The innovation that has allowed these methods to evolve is the “API” – or Application Programming Interface. API’s are developed by the software service providers such that other applications may interact with their service. APIs define the inputs, outputs, and operations that the service providers require. In this way, these services become “building blocks” that programmers can use to build applications.
With VEOCI, for example, Google provides the APIs for us to integrate maps into our application. Thus, when a point is selected on a map, the API transfers the latitude and longitude of the point to Veoci where it is stored in the database. At a later time, the reverse is done; the latitude and longitude of the point is sent via API to Google and they, in turn, send back the map with the point on it. Google, as a pioneer and perhaps the most technologically sophisticated organization, has an impressive set of APIs that allow Veoci to provide our users with the functionality they need.
In contrast, imagine how difficult it would be if Veoci had to develop the full functionality by themselves and also imagine the huge set of customers who need mapping and who are now making Google a giant corporation for mapping.
Recently, we partnered with our New Haven neighbor, SeeClickFix, to provide combined services for the City of New Haven. SeeClickFix is the premier application today used all over the country to engage the residents of a town or city to report and track non-emergency issues. For example, in Dallas, a thoughtful citizen reported a traffic light timing problem on SeeClickFix, and saw an immediate improvement in traffic flow after government officials watching the area took quick action. The City of New Haven was one of SeeClickFix’s first customers and has been using them for over seven years now.

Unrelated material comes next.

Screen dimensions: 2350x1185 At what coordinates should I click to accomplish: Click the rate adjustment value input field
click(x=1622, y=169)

The City of New Haven is also a VEOCI customer and has been using Veoci for many of its internal processes in addition to using it as the Virtual Emergency Operations Center. The Veoci team has a long history of process digitization that extends over tens of thousands of processes in manufacturing, finance, entertainment, legal and just about any domain possible. Both Public Works and the Transportation, Traffic & Parking Department are using the Veoci functionality internally for complex work processes that include asset management, resource allocation and scheduling.
Both SeeClickFix and Veoci have a set of extensive and robust APIs. As the City of New Haven requested, we developed the two-way interchange between SeeClickFix and Veoci.

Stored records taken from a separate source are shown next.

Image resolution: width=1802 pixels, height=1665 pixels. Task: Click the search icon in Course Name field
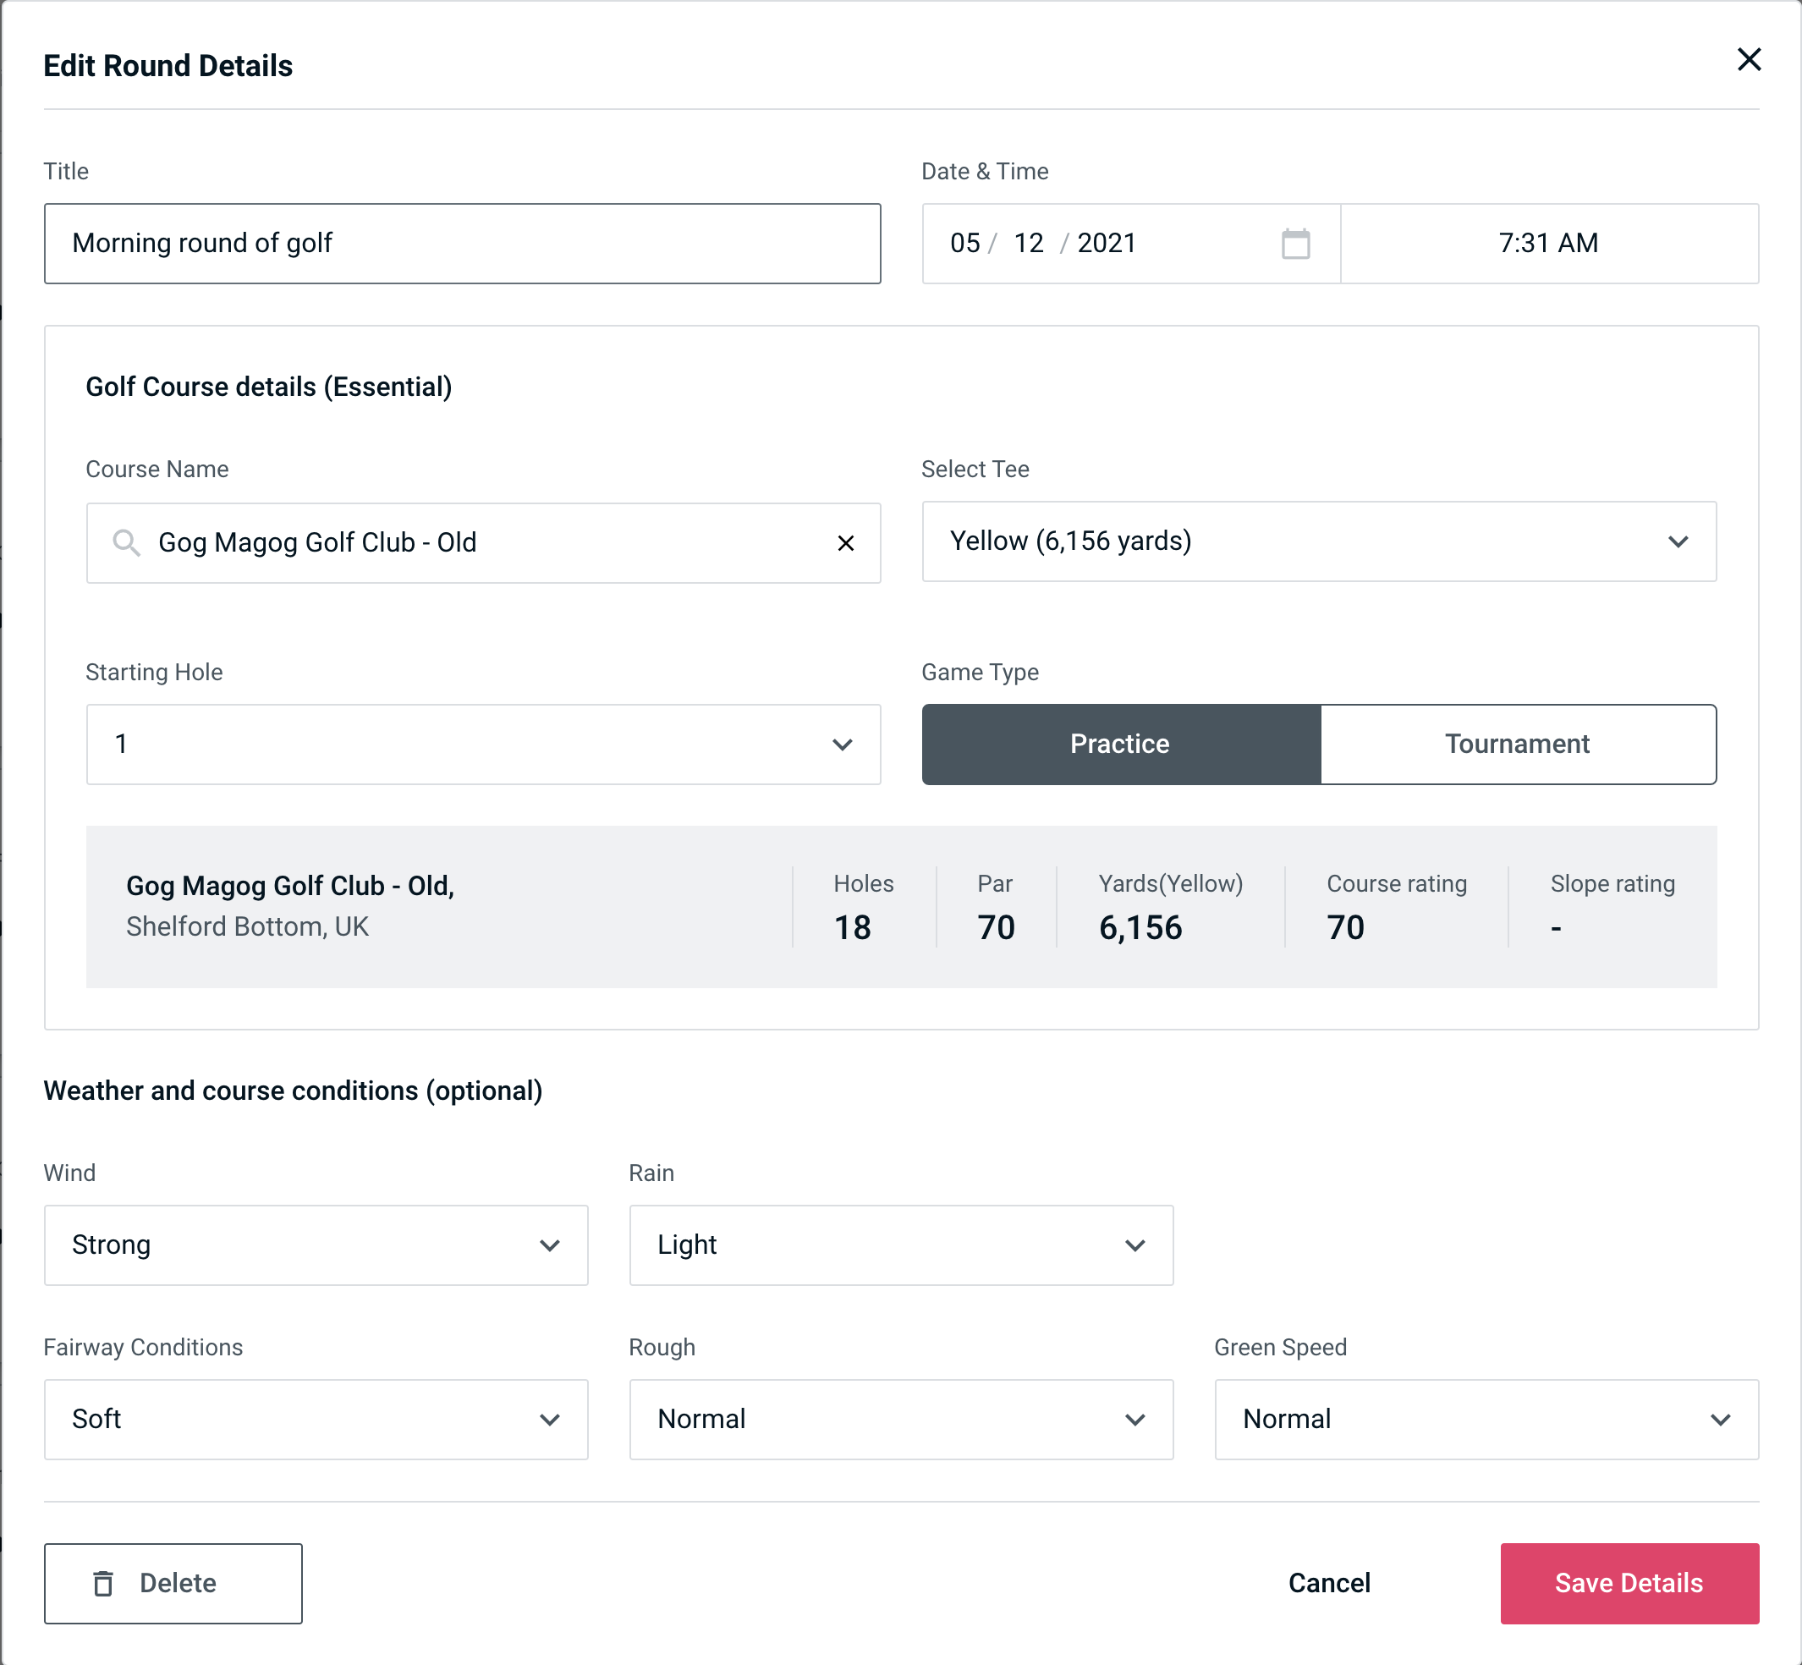(127, 543)
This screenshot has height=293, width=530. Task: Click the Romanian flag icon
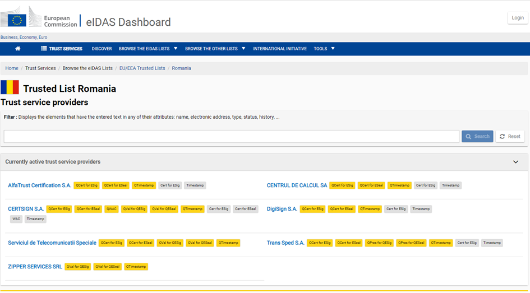[10, 88]
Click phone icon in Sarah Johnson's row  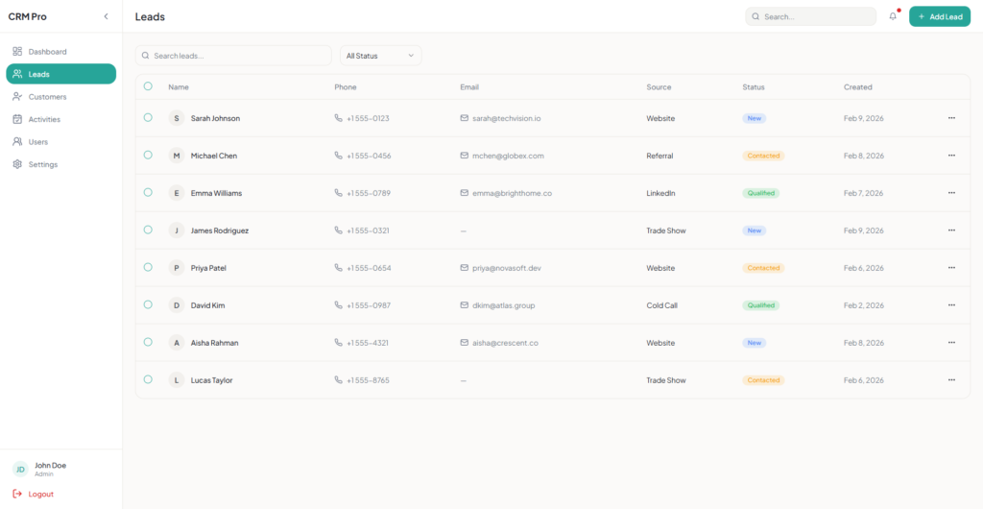[338, 118]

After a resident reports a SeeClickFix Issue and it is acknowledged by the City, it automatically creates a Work Order in Veoci, transferring the information from SeeClickFix such as location and the details and description of the issue. Within Veoci, City of New Haven staff review the Work Order and add more information.
For example, if the resident reported it as “traffic light not working” it is internally classified as “flashing yellow light” and the Transportation, Traffic & Parking department picks the actual malfunctioning signal from the database in Veoci and assigns it to a crew to work on it. The crew receives a notification on their mobile device and is sent out to complete their work order. In Veoci, they can provide details on the problem, fix, upload before/after photos, and put it in their notes.

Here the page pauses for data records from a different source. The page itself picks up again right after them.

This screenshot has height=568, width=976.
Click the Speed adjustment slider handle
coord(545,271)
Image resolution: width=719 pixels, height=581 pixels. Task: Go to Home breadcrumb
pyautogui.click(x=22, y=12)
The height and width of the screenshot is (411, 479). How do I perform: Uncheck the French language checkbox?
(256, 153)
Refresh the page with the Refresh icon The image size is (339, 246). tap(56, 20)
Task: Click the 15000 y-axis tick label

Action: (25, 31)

APIs are used in a number of ways throughout this process. For example, when the Work Order is created and assigned to the crew, the API is used to update the status in SeeClickFix. After the work is completed, the crew can add the notes in Veoci (e.g. here’s what’s closed, here’s what we didn’t fix and why) and the SeeClickFix ticket is closed via the API. This way, the City of New Haven is able to digitize their internal processes and residents stay informed as work progresses.
As a modern application, VEOCI uses the API method internally as well. The various processes in Veoci communicate with each other via APIs. This makes it very easy to provide integration points with other applications. The issue we run into now is mostly old applications that either do not have any APIs or have APIs that were added as an afterthought and were limited in scope.
If the application has a full set of APIs, it is a piece of cake for VEOCI to interchange data.